Friday, 29 March 2024, 14:54

gaulislam edisi 758/tahun ke-15 (1 Syawal 1443 H/ 2 Mei 2022)

Siapa sih yang nggak senang di hari lebaran? Idulfitri adalah hari raya kita, umat Islam. Bergembira sudah pasti, mestinya. Walau, tentu ada kesedihan juga harus berpisah dengan Ramadhan. Bulan mulia, penuh barokah dan limpahan pahala. Waktu memang terus berjalan dan tak kembali lagi. Kitalah yang semestinya tahu diri, bagaimana cara memanfaakan waktu agar ketika waktu berlalu kita tinggalkan jejak indah amal shalih kita yang insya Allah akan dibalas pahala oleh Allah Ta’ala.

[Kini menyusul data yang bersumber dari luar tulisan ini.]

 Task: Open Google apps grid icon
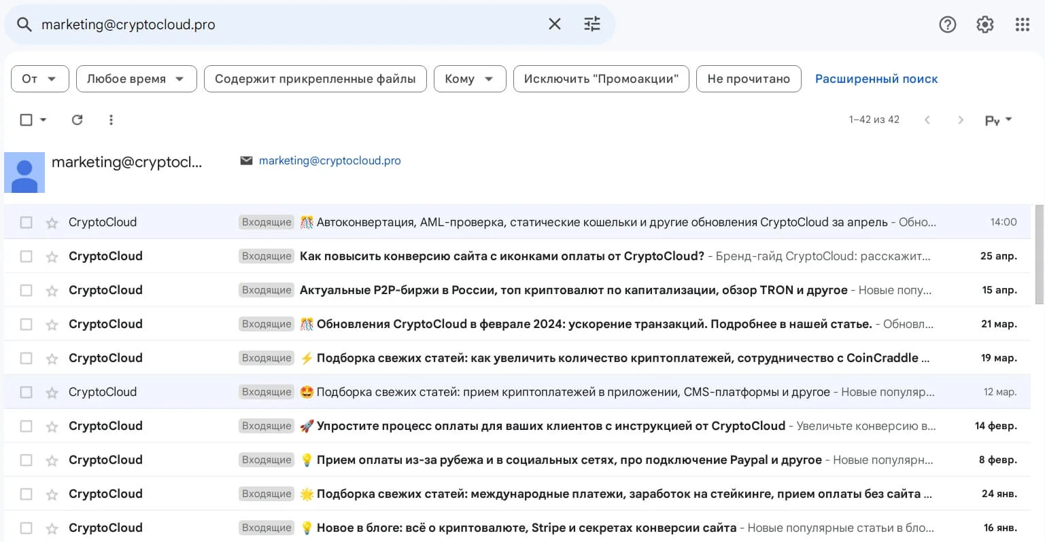point(1022,24)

Sobat gaulislam, sebulan itu terasa begitu cepat. Waktu berjalan seperti kilatan cahaya. Rasanya baru kemarin awal Ramadhan kita mulai, lalu menapaki hari-harinya dengan penuh semangat padat beribadah, kini Ramadhan telah pergi. Berganti Idulfitri, lebaran dalam bahasa umum di negeri ini. Kita bahagia campur sedih. Terharu sih, tepatnya. Semoga amal shalih yang sudah kita semai di bulan Ramadhan berbuah pahala dan ketakwaan kita kian meningkat. Semangat beribadahnya terus berlanjut di bulan-bulan berikutnya. Insya Allah. Kita saling menyemangati, ya. Sebab, saya juga meski nulis kayak gini, tetap masih jauh dari sempurna dalam banyak hal. Kita saling mendoakan untuk kebaikan kita semua.

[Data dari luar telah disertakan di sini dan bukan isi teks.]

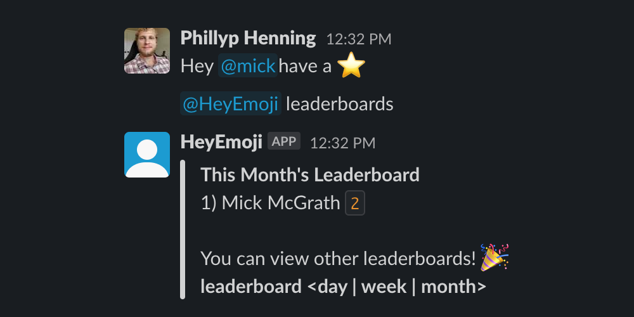Click HeyEmoji's message timestamp 12:32 PM

click(343, 143)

Gema takbir bersahut-sahutan terdengar dari pengeras suara masjid dan mushola. Saling berkirim salam dan ucapan merayakan Idulfitri. Ada yang menelepon, kirim pesan via aplikasi WhatsApp dan Telegram, dan tak sedikit yang menyampaikannya di akun media sosial masing-masing lengkap dengan foto diri atau keluarganya yang dianggap paling menarik untuk dilihat, Ekspresi kegembiraan yang memang wajar, semestinya begitu sebagai seorang muslim.

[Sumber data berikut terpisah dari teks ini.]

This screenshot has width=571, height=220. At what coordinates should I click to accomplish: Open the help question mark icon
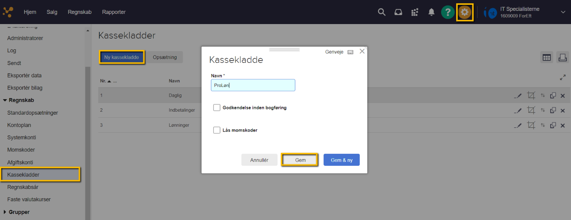[447, 12]
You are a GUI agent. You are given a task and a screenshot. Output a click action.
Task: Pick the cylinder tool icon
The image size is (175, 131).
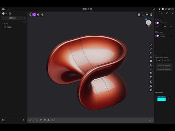(x=151, y=90)

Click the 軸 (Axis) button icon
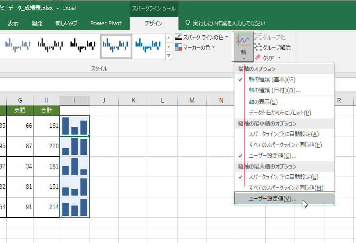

Meski sempat ada perbedaan penentuan awal dan akhir Ramadhan, sesuai dengan pemahaman ilmu agama terkait hal itu, tetapi semoga tetap bersatu dalam akidah Islam. Muslim yang satu kan bersaudara dengan muslim yang lain. Sesama mukmin adalah bersaudara. So, ngapain juga berantem hanya karena perbedaan pendapat yang memang akan memungkinkan terjadi perbedaan yang bukan pokok. Nggak perlu juga gaduh di medsos secara berlebihan. Sewajarnya saja. Pendapat lawan dengan pendapat. Jangan sampe dibumbui dengan celaan dan makian. Malu.

Oya, perbedaan penentuan dan pengambilan keputusan untuk menetapkan awal dan akhir Ramadhan itu hampir selalu terjadi setiap tahun, lho. Saya sendiri malah udah merasakannya sejak awal tahun 1990-an. Ya, udah lebih dari 30 tahun. Itu zaman saya SMK.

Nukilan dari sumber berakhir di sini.